2:14 am on Oct 2, 2002 (gmt 0)

WebmasterWorld Senior Member 10+ Year Member



>>>What better way to eliminate spam then having an entire community who is very savvy at locating it, report it? We work for google, they don't work for us.

Bravo. Well stated.

If you had the capability to track seo's as Google may have with the toolbar, would you let anyone know you did? That would be a disaster for the PR guys wouldn't it? Poor GoogleGuy would look like Bill Gates trying to convince you that Outlook isn't really an electronic petri dish.

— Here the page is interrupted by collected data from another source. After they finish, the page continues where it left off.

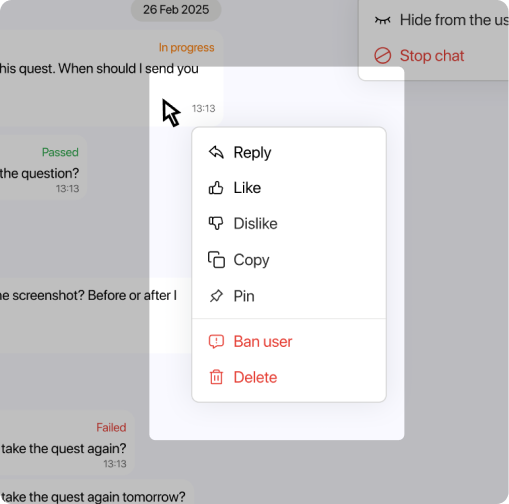Screen dimensions: 509x504
Task: Click the thumbs-up Like icon
Action: [x=216, y=188]
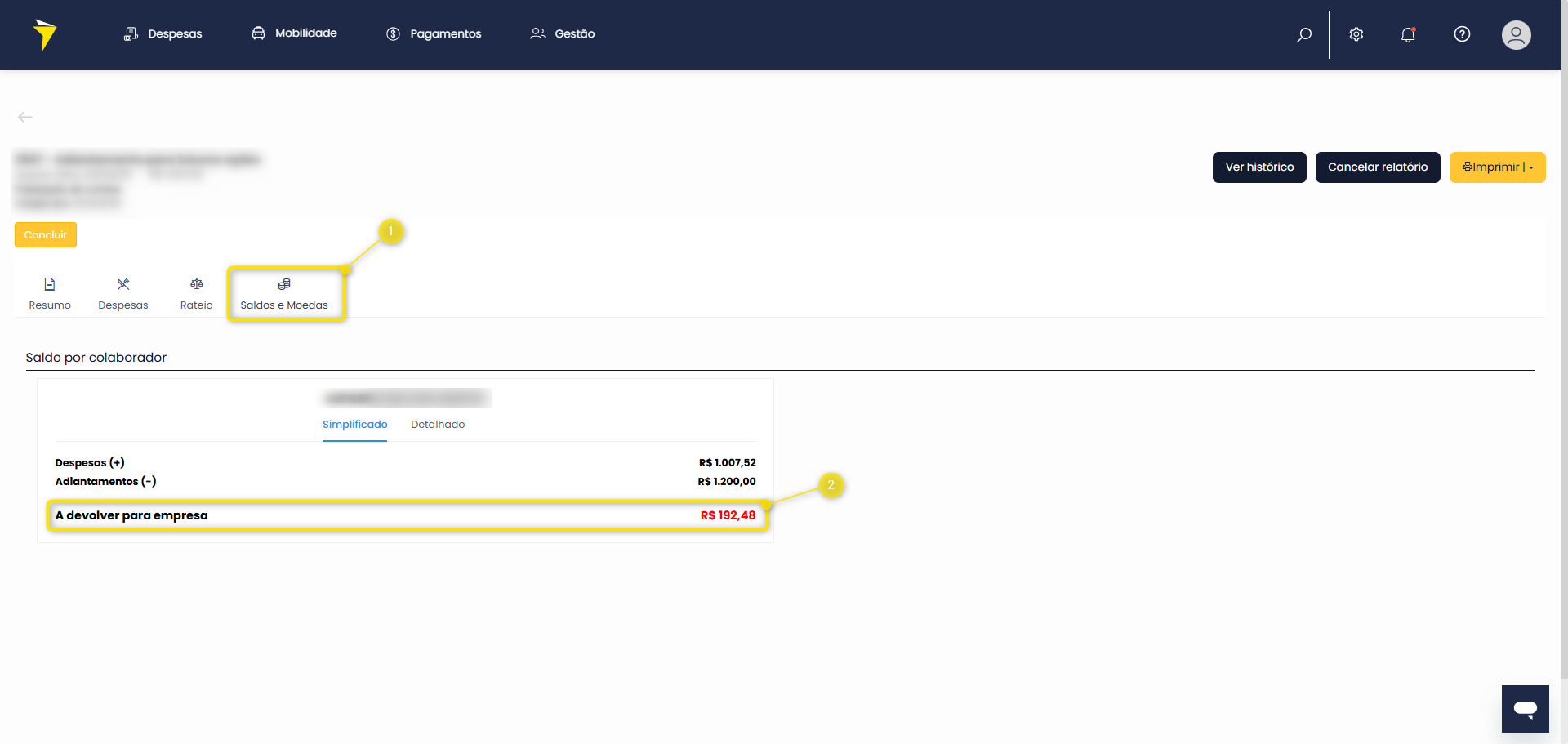Open the search magnifier icon
The image size is (1568, 744).
click(x=1304, y=34)
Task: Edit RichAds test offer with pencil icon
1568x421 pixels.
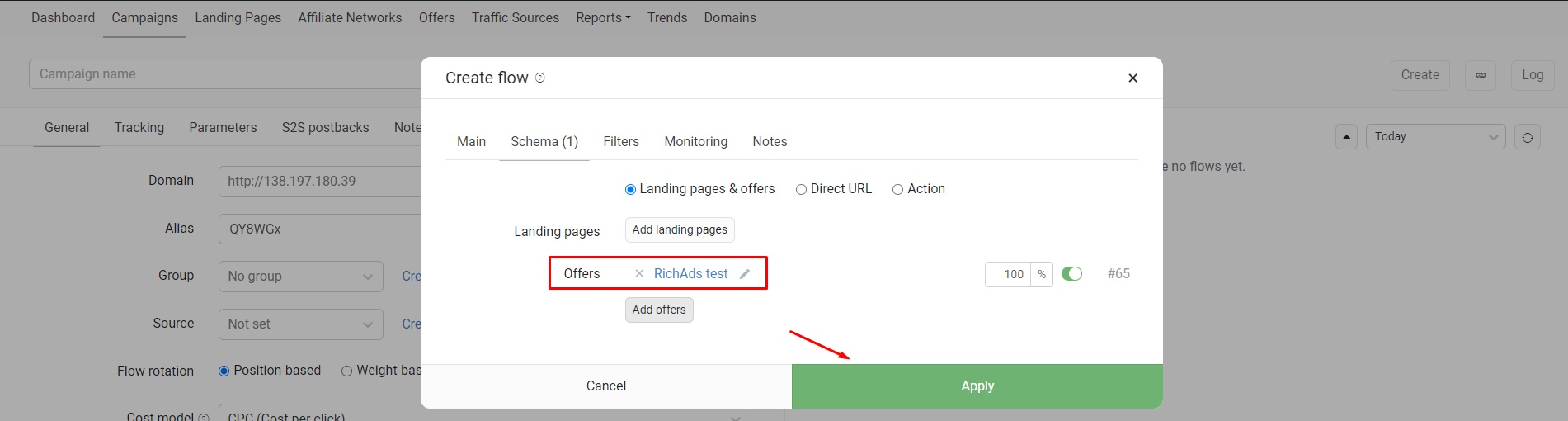Action: (745, 274)
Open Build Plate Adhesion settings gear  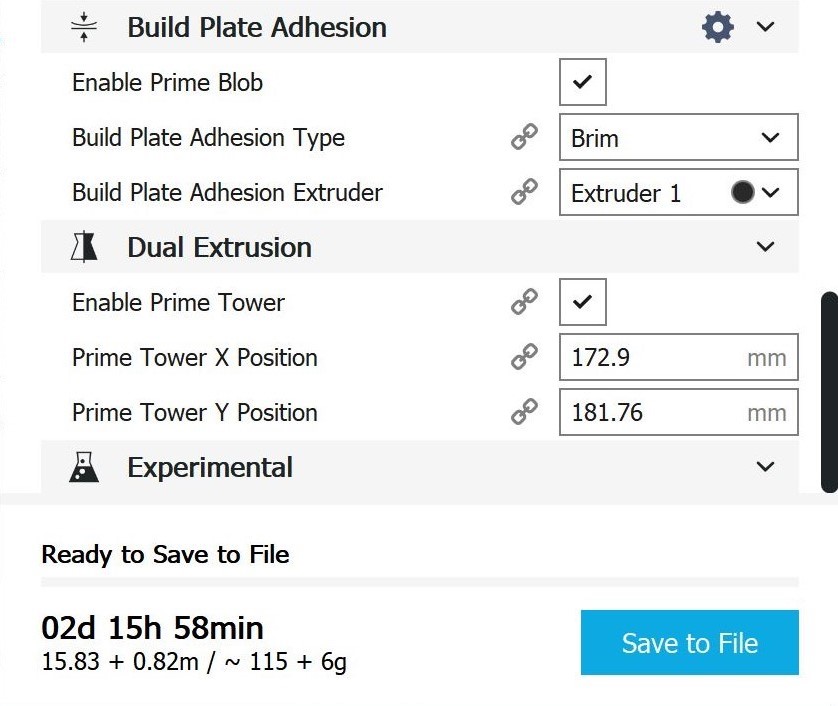(x=717, y=27)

Think about the advantages there would be in doing such a thing. You could snag all the ip's from the automated rank checkers and start pairing it with requests for pages through the toolbar. Think about the valuable information you could gain about new tactics seo's may not be spilling out in public places like this. Or you could snag the requests made at places like this and then track the page requests to sites with obscure owners in unconnected networks of sites. It would make their whois tools look ancient.

Oh what a toy that would be if I were inclined to do so and my privacy policy allowed me to do it. Could be a simple 15 minute ordeal for a Google engineer to set it up. Who knows, I sure don't, that's why they are Google engineers and I'm not.

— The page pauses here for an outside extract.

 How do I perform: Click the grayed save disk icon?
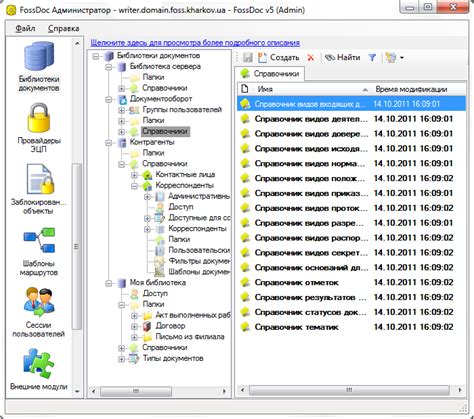point(248,58)
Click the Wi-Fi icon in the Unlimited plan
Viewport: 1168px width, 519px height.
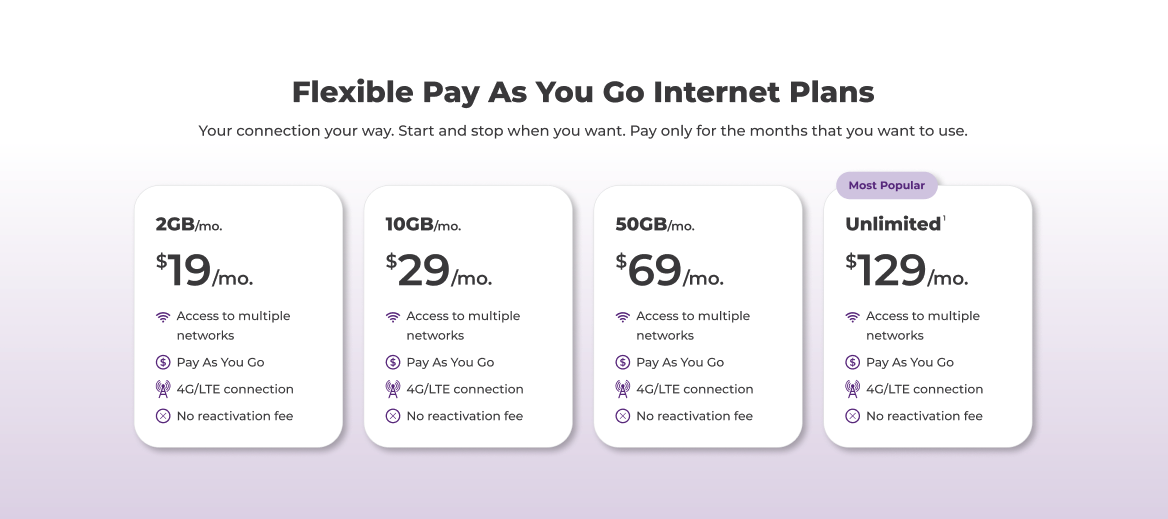tap(853, 317)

I don't have secret info or proof about anything. I think it's healthy to ask "what ifs" every now and then. Judging from some of the responses so far it's probably a good thing to let an objective thought or two freshen the space where the "accepted facts" linger.

Jane_Doe

7:20 am on Oct 2, 2002 (gmt 0)

WebmasterWorld Senior Member 10+ Year Member Top Contributors Of The Month



What better way to eliminate spam then having an entire community who is very savvy at locating it, report it? We work for google, they don't work for us.

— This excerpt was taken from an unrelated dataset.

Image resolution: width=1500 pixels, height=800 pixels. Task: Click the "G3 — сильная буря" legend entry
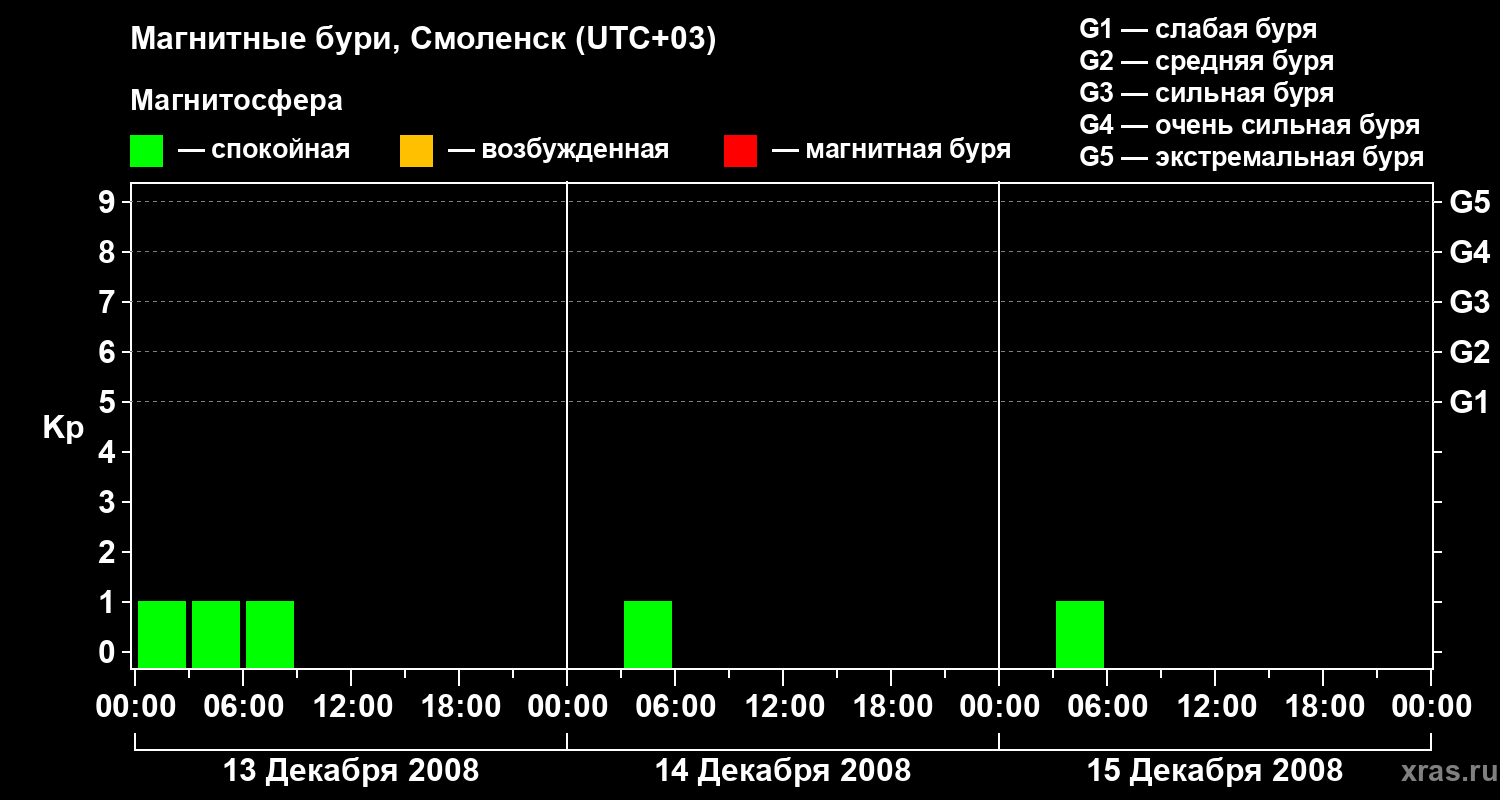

Good point. Googleguy has mentioned on at least a couple of posts that if we do use their spam form, to add a note about "Googleguy" or "webmasterworld" so they know the report is likely to be coming from a webmasterworld reader.

Marcia

11:55 am on Oct 2, 2002 (gmt 0)

WebmasterWorld Senior Member 10+ Year Member



I have written to search-quality asking a question about something with domain email as the return, more than likely signed with my first name. And it was about a search result page with one of my sites right on it - with links to me with search engine optimization in the link text. Of course I didn't get an answer, but that's immaterial.

I never surf without the toolbar, never turn it off. If I get hit it'll be because I missed it, and that's easy enough to do, even by accident, which I believe happens to a lot of people.

I don't believe for one minute that they're "out to get us." Why would they be after people? They're after the things some people do that corrupt their search results. Why would they be out to damage people who are no threat to the integrity of the results?

imo this is nothing more than senseless FUD.